Now look at 2 Corinthians 10:4 and Ephesians 6:12: “For the weapons of our warfare are not of the flesh, but mighty before God …” and “For our wrestling is not against the principalities, against the powers, against the world rulers of this darkness.” When Jesus was arrested, Peter drew his sword and cut off the ear of the servant of the high priest. Jesus rebuked him saying, “Put up your sword into its sheath. They that live by the sword shall die by the sword” (Mt. 26:52). Jesus taught us “resist not him who is evil” (Mt. 5:39). God’s kingdom is not advanced nor defended by carnal weapons. How long will a kingdom of this world survive if it is not willing to defend itself? Christ’s kingdom is not of this world.
How many battles and wars have been fought over borders! We think of Russia and Ukraine and their continuing war over Crimea; of India and Pakistan and their longstanding contention over a disputed region; and just recently, India suffered 20 casualties in a conflict with China over a disputed region. Yet, Christ’s kingdom is not of the world and Jesus said, “The kingdom of God cometh not with observation: neither shall they say, Lo, here! Or, There! For lo, the kingdom of God is within you” (Lk. 17:20-21). There are no geographical boundaries that spell out the extent of God’s kingdom for His kingdom is spiritual, not physical. And the principles of that kingdom must rule and guide us.
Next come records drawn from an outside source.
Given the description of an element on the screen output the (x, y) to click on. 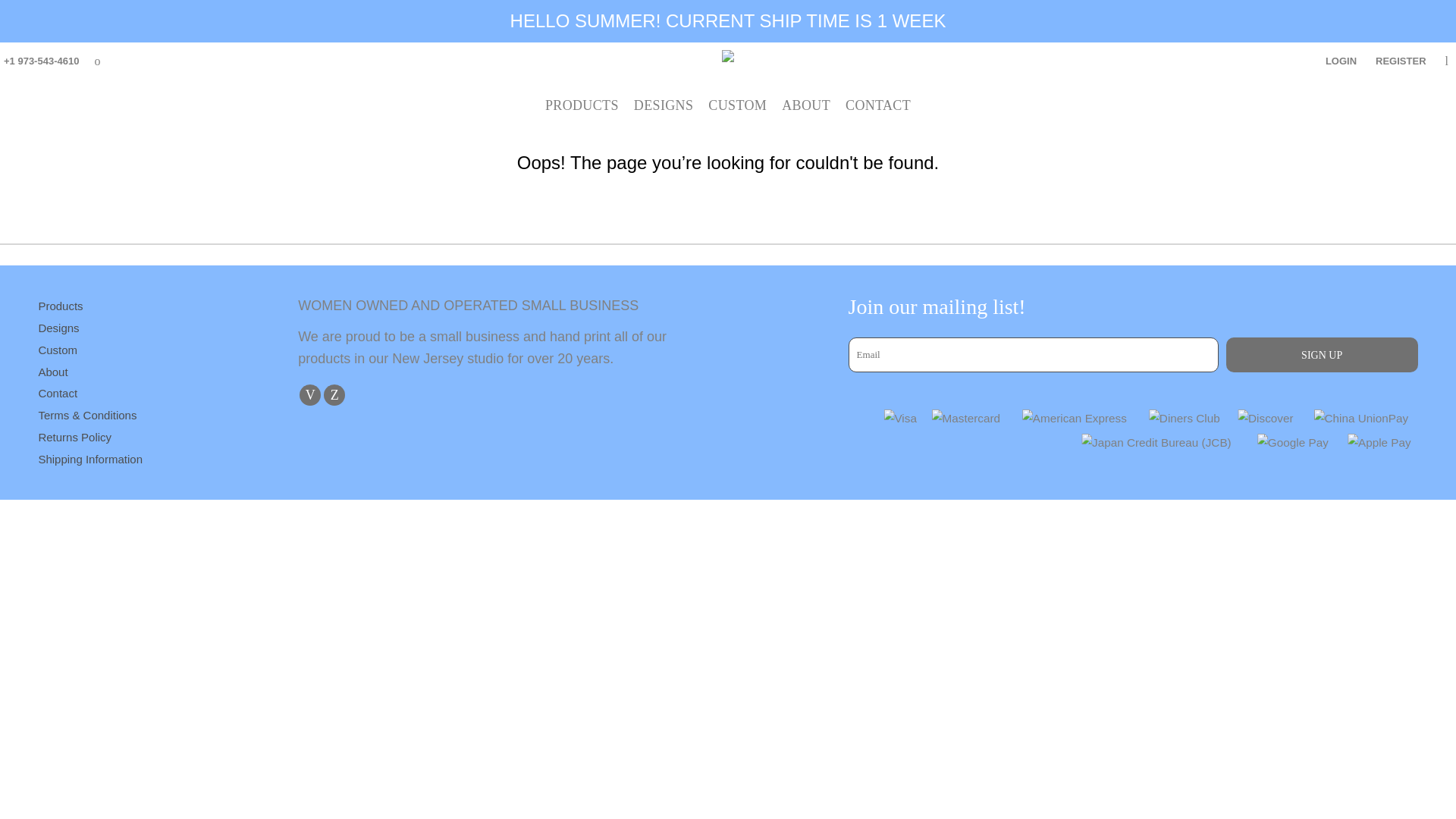
PRODUCTS (581, 103)
LOGIN (1340, 60)
as (10, 17)
REGISTER (1400, 60)
Products (59, 305)
CONTACT (878, 103)
Contact (57, 392)
Designs (57, 327)
ABOUT (805, 103)
Custom (57, 349)
Returns Policy (74, 436)
Shipping Information (89, 459)
DESIGNS (663, 103)
About (51, 371)
CUSTOM (737, 103)
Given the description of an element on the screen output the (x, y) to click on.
Jesus told Nicodemus, “Except a man be born anew, he cannot see the kingdom of God” (Jn. 3:3). It is impossible to enter God’s kingdom through physical birth: it requires a spiritual birth for one to be part of it. Astonished Nicodemus said, “How can a man be born anew when he is old? Can he enter a second time into his mother’s womb and be born” (John 3:4)? Jesus said, “Verily, verily I say unto thee. Except one be born of the water and the Spirit, he cannot enter the kingdom of God” (Jn. 3:5). Physical birth will never put a person into God’s kingdom because God’s kingdom is spiritual and one must experience a spiritual birth to be in it.
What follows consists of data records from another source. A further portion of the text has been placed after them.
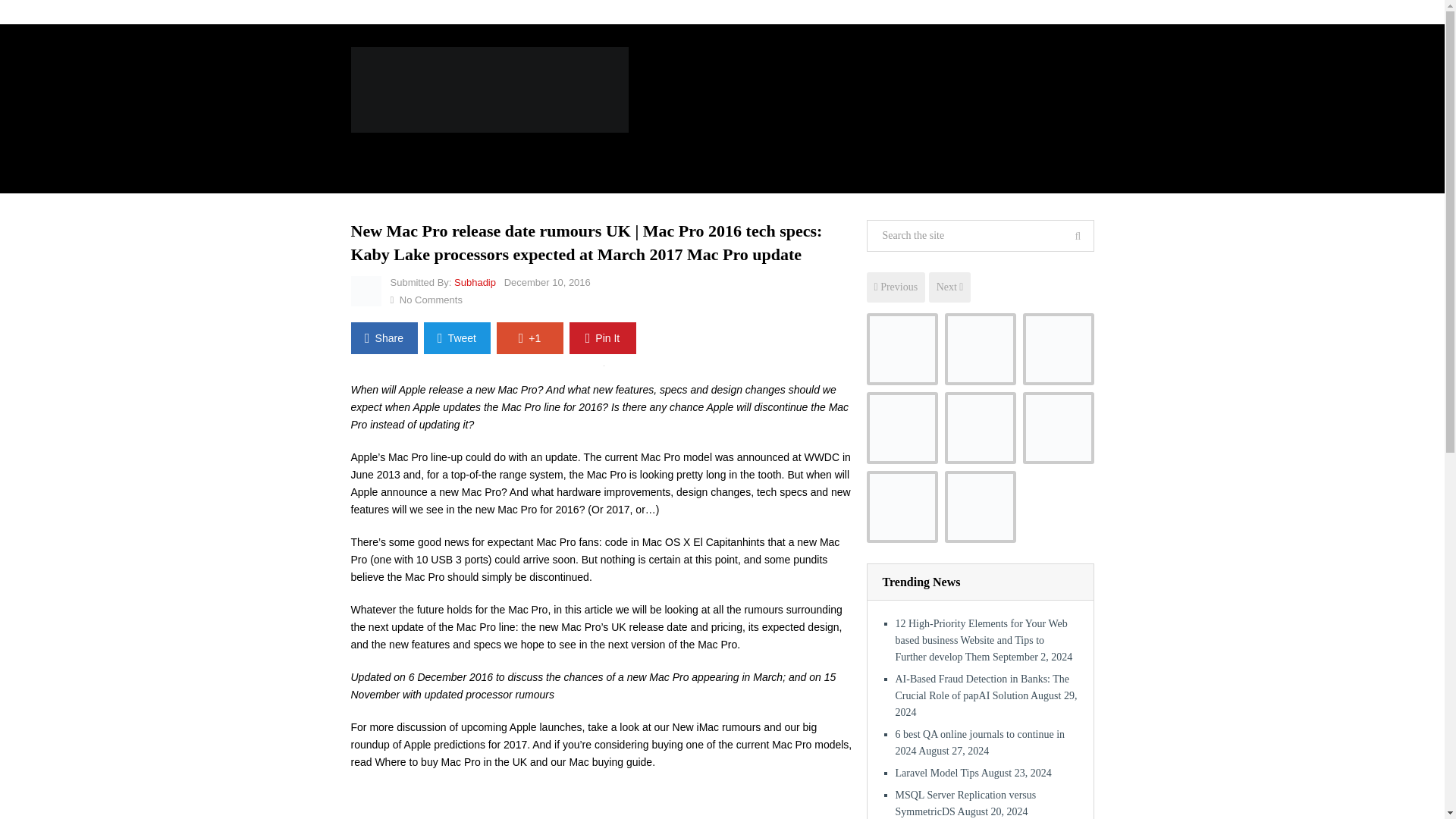
Pin It (601, 337)
6 best QA online journals to continue in 2024 (1057, 348)
Posts by Subhadip (475, 282)
HOME (378, 155)
ANDROID (438, 155)
MSQL Server Replication versus SymmetricDS (980, 428)
TECHNOLOGY (833, 155)
Home (367, 12)
Previous (895, 286)
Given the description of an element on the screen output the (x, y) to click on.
One of the most popular theories of professed believers in Christ today is the doctrine called “Premillennialism.” Millions apparently believe and teach this doctrine that involves a literal Armageddon with millions of combatants engaged in an actual, carnal conflict — a literal reign of Jesus on a literal throne for a literal thousand years, in a literal land (Israel), in a literal city (Jerusalem) which has a literal restored temple. Will man never learn? Jesus’ nation rejected Him because He was not the kind of Messiah they wanted and they rejected His kingdom for the same reason. Today multitudes would be insulted were one to suggest they were not true believers in Christ, yet they reject the kingdom He brought and want a physical kingdom just like all the kingdoms of the world. God’s kingdom is not of this world and those who know this truth appreciate and glory in that for they know while “all flesh is as grass and the glory thereof as the flower of the grass. The grass withereth and the flower falleth.” God made an eternal spirit to abide in man and it is for that spirit that God’s kingdom is prepared and of which it is. John adds that while those that were his own rejected Jesus “as many as received him, to them gave he the right to become children of God, even to them that believe on his name. Who were born, not of blood, nor of the will of the flesh, nor of the will of man, but of God” (John 1:12-13). As we study God’s kingdom, never forget the words of Jesus: “My kingdom is not of this world.”